There are many, many more things happening in space that we need to think about: The Outer Space Treaty doesn’t ensure safe circumnavigation of the moon, which is now a big deal. It’s unclear on whether or not you can use the resources you find in space.

But maybe the bigger problem is, even those issues which it set out to solve, there are so many undefined terms that it renders them essentially legally meaningless. It’s not just that it was not written for the current context, it’s that we never added meat to the bones of the treaty, and so it’s rendered it, in practice, empty of any binding constraints.

You say drafting a new treaty to address these things would be impossible and instead, propose establishing a Conference of the Parties, or COP, to create a set of definitions and protocols that guide everyone. How might that work and what are the benefits?

The irony is while there are some really contentious issues in space, there are a lot of things we all agree on. We all agree that once you put your satellites in space, you should deorbit them. We all agree that if you have a robust liability regime, it’s going to disincentivize collisions, which is good. We all agree that we should have protocols to communicate between satellites so they don’t crash.

The issue is we don’t really have a mechanism for that to become binding international law that we can then all use, and that’s because the era of treaty-making is definitely over.

What COPs allow you to do, and what they’ve done in other international areas including the environment, is make incremental progress by “thickening” the existing obligations of the treaties. The negotiators all get together and discuss the treaty itself and how it’s going and then, essentially, the minutes of those meetings almost become guidance to the original treaty.

The special thing about COPs is it becomes international law.

For example, there’s a U.N. subcommittee called the U.N. Committee on the Peaceful Use of Outer Space, where we have agreed on loads of things. But the U.N. subcommittee, by definition, is nonbinding. With a COP, those things become the definition under the treaty.

The other thing is if you have the same negotiators every year returning to the COP, talking about the same issues, it also maybe creates a forum where the U.S. and China can talk about space issues. At the moment, we don’t talk about it at all.

You can criticize the climate COP and say they’ve not been effective, but almost every year, almost every world leader comes together and talks about climate. That is an incredible venue for creating momentum, and that’s exactly what we need in space.

What would need to happen for a COP to move forward?

In writing the paper, I spoke with almost every space-faring nation. People really want regulation of space because everyone recognizes the benefits are high, and unlike climate, where decarbonization has an incredibly high cost, the costs here are really low, so it is to everyone’s benefit to do this.

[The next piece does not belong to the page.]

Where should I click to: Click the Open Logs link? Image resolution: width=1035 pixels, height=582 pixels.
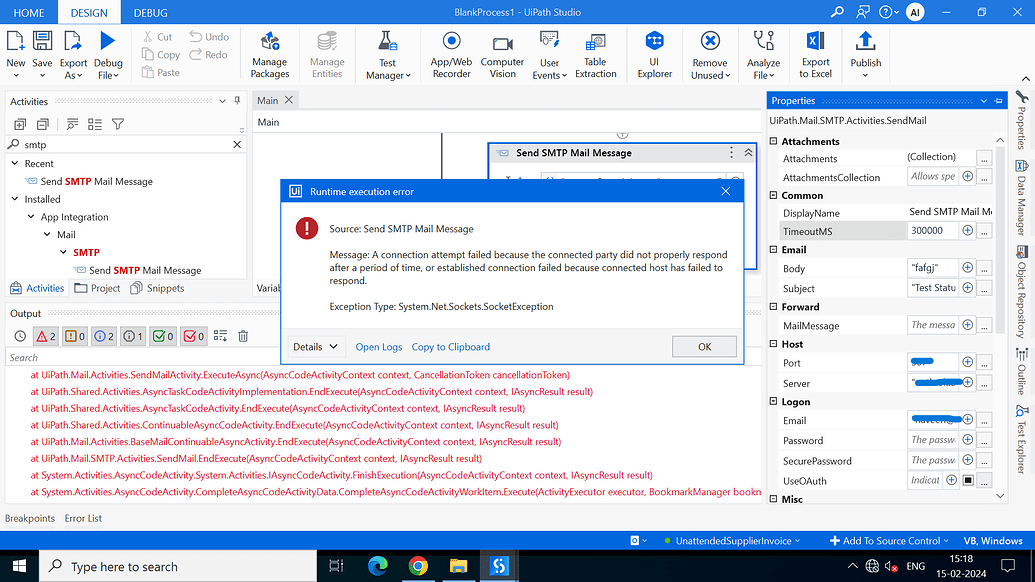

The question is: Does skepticism between Russia and China, between China and the U.S., prevent everyone from acting in their own self-interest and coming together, combined with the current U.S. administration’s broader skepticism of international agreements and the U.N.? This is a political question.

And so, what we’re hoping to do in the next year is to do more work, talking to all of the different space-faring countries, in particular the British or the Indians, who are less politically sensitive to the U.S.-China divide, and try to see if this, or something like this, could begin to be proposed.

What is the likelihood that will happen?

The chances that in the next year we actually have a space COP are vanishingly slim. What we’re trying to do is say that there is more that can be done than signing a new international treaty that hands over custodianship of the moon to a sub–U.N. body and giving up entirely on international organizations. There are many, many ways in which nations can come together and solve very, very complex problems with solutions they all agree to.